A resposta pode não ser tão simples quanto a pergunta. Aliás, entender uma banda como o Pearl Jam quase nunca é. Quando a banda falou sobre esse disco na entrevista que foi ao ar no Jornal da MTV, mencionou a influência de ficar olhando para a água, da responsabilidade do rock sobre o material utilizado para a fabricação e lançamento de tudo o que já fez, e da situação política lamentável de hoje. Pensamentos soltos que inspiram, mas que não explicam muita coisa.

E é melhor assim. Quem ouve uma banda sabe que lógica e sentido não têm absolutamente nada a ver com colocar o volume no máximo. Não precisa explicar como o Pearl Jam encontrou uma forma de simplesmente “ser”. Há uma essência imediatamente reconhecível. Amadurecimento? Nem tanto.

Para que serve o tão buscado amadurecimento senão para tirar a irresponsabilidade que tão fundamentalmente criou o rock n’ roll e colocar no lugar uma coisa sem alma que facilmente responda às necessidades do consumidor?

Chega de tanta complicação. Coloca o abacate na capa e deixa os críticos da Rolling Stone e os VJs maletas da MTV criarem suas teorias sobre quem e o quê. Melhor assim. Com tanta gente esperta secando como sanguessugas o passado do rock em nome de uma reciclagem histérica e da fantasia chamada nostalgia pelo que não viveu, nada como o simples: o rock e pronto.

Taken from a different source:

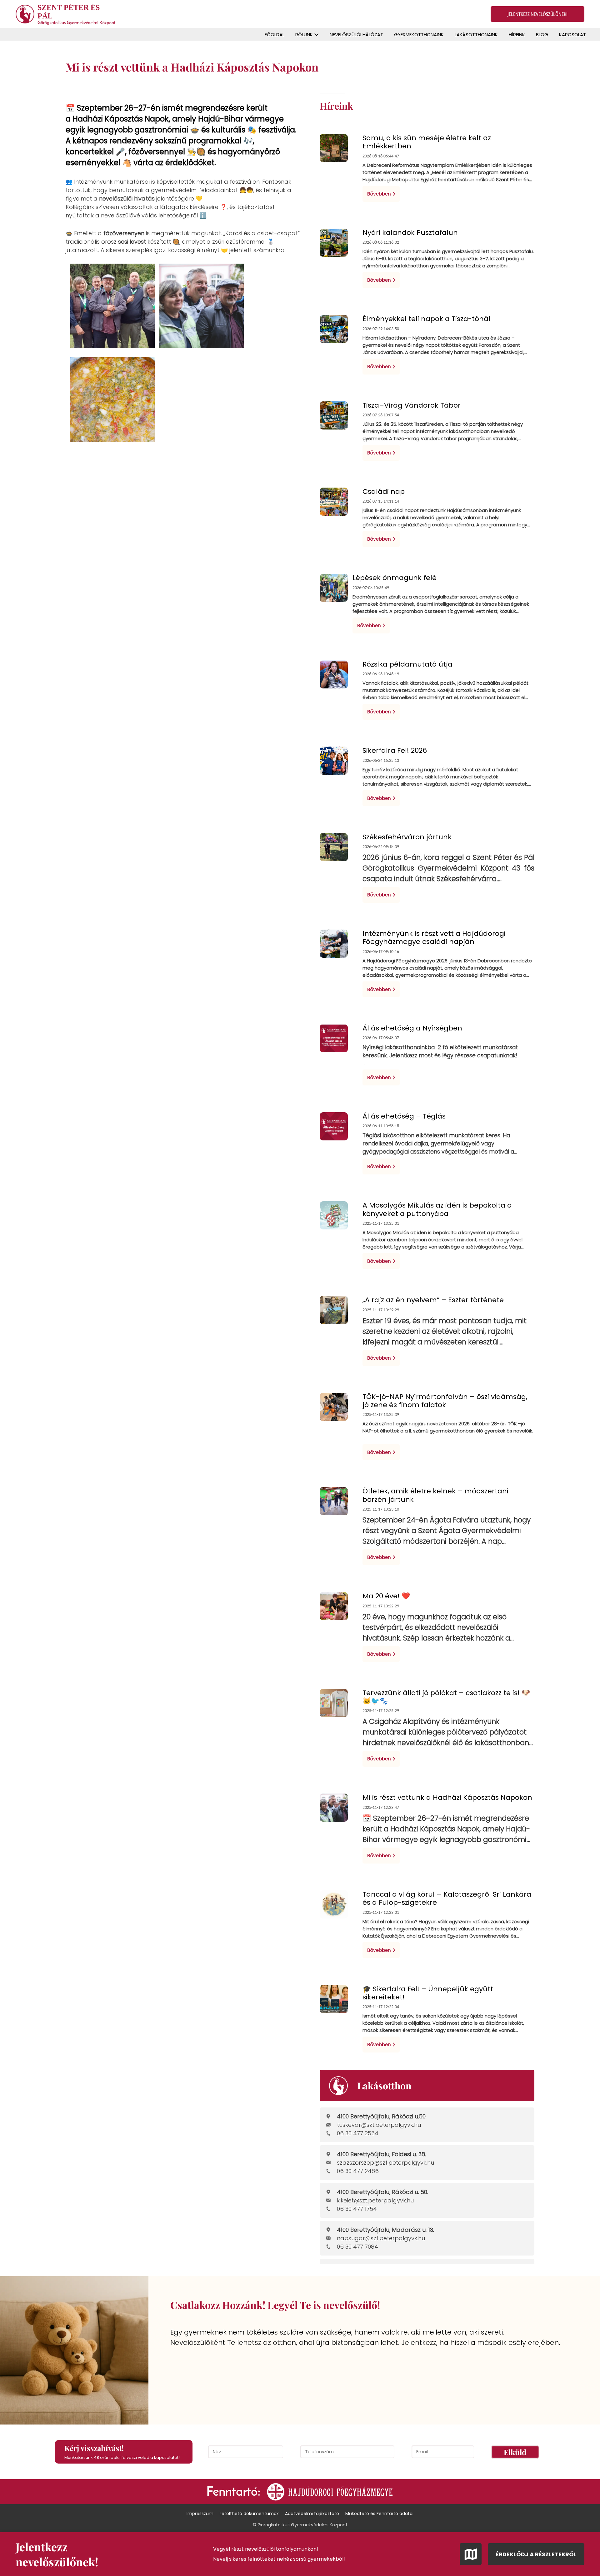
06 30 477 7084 (357, 2247)
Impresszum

Isso foi o que o disco Pearl Jam me lembrou. De que o próximo passo é, antes de tudo, seu. Que todo o resto acontece de uma forma tão inevitável quando necessário. Que você não precisa ir ao Dave Letterman, mas se você for a sua essência não vai se perder. O Pearl Jam passou por tudo para chegar até aqui e lançar Pearl Jam. E continuar mudando a vida das pessoas. Chega de volume baixo.